Some 275 million people visited America's national parks in 2007. And part of what they came for -- the grand vistas, for instance -- will still be around for our children's grandchildren. But many plants and animals that inhabit the parks won't last that long. United Nations scientists say that 20 to 30 percent of Earth's species will be at risk of extinction by 2100 -- even if we reduce our greenhouse-gas emissions 80 percent by the middle of this century. Which species survive will depend in part on what actions humans take in the next few years.
I recently visited two of the most vulnerable national parks, Everglades and Glacier, to see what climate change has done so far and to ask what park managers and scientists intend to do about it. If the National Park Service is America's Noah, I wanted to see how the ark was coming along.

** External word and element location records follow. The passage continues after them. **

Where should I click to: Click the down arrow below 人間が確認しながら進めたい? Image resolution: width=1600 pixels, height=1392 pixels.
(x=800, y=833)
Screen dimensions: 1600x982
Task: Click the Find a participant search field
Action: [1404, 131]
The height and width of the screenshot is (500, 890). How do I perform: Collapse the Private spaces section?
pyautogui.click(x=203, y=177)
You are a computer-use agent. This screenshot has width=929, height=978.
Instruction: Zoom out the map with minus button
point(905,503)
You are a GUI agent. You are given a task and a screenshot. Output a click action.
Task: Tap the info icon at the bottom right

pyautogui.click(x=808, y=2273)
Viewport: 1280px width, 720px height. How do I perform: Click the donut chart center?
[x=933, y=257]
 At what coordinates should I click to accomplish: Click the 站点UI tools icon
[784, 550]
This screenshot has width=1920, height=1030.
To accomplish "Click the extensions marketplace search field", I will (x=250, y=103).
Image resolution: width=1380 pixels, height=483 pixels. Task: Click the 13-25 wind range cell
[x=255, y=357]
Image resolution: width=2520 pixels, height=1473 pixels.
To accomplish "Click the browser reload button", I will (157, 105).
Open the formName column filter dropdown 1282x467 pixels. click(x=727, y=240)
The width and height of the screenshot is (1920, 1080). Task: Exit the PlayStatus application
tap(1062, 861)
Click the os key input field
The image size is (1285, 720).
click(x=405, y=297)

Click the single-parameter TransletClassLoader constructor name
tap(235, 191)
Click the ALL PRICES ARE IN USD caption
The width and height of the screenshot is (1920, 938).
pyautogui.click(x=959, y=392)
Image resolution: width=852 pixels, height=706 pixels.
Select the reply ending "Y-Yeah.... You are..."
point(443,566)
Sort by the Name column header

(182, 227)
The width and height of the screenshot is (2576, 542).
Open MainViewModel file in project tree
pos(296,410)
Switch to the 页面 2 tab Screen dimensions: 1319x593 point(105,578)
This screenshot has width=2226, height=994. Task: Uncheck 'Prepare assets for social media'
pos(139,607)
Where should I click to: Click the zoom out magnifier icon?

To get a good look at what climate change has wrought, there's no better vantage point than Glacier. Tucked away along Montana's Ca-nadian border, it's a heartthrob of a park, with dizzying snowcapped spires and glistening waterfalls. Its waters flow all the way to the Pacific, Hudson Bay, and the Gulf of Mexico, making it the "crown of the continent." A short stroll off Going-to-the-Sun Road can bring a visitor face-to-face with a mountain goat or a bighorn sheep. All of the West's big native carnivores are still here -- black bears, grizzlies, wolves, wolverines, cougars. But melting ice is the latest tourist attraction. The number of visitors rose by 20 percent between 2000 and 2007, in part because people want to behold the glaciers before they disappear.